Your goal >> Using the listing below, keep only the lines with the word "computer" and copy them.

Data to use >>

—————

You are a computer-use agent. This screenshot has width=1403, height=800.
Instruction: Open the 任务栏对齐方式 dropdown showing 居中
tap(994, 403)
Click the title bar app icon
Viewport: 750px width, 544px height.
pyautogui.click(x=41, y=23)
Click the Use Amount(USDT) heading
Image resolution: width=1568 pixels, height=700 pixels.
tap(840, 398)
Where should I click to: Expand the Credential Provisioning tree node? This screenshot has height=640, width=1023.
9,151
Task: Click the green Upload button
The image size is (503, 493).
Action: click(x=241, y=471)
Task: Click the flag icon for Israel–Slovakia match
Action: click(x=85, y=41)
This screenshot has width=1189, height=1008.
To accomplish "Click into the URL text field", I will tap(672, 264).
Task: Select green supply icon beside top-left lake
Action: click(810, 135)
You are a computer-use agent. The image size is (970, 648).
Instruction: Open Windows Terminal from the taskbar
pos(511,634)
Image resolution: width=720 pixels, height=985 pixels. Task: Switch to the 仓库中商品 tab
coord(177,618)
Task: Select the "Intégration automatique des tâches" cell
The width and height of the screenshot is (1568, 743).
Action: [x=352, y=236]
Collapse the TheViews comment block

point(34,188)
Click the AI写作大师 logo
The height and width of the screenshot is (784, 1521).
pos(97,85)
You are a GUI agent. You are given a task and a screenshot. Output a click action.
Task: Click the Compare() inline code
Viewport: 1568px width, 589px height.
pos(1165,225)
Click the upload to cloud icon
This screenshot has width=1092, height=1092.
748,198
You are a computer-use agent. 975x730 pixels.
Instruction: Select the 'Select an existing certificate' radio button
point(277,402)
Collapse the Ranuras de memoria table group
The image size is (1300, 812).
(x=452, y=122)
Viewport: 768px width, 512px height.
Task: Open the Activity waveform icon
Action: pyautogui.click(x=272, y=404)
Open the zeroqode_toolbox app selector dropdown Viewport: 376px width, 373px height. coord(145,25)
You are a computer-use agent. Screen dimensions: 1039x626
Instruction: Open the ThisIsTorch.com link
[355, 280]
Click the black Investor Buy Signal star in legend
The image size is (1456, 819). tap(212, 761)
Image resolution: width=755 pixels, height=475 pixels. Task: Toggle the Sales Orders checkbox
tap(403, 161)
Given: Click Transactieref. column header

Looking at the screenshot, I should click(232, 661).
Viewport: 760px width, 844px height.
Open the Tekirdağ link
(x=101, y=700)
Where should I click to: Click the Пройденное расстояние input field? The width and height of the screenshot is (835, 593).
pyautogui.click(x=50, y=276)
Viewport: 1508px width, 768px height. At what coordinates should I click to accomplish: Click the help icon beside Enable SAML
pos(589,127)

—————

Answer space >>
You are a computer-use agent. This screenshot has width=1403, height=800.
You are a computer-use agent. The image size is (970, 648).
You are a computer-use agent. 975x730 pixels.
You are a computer-use agent. Screen dimensions: 1039x626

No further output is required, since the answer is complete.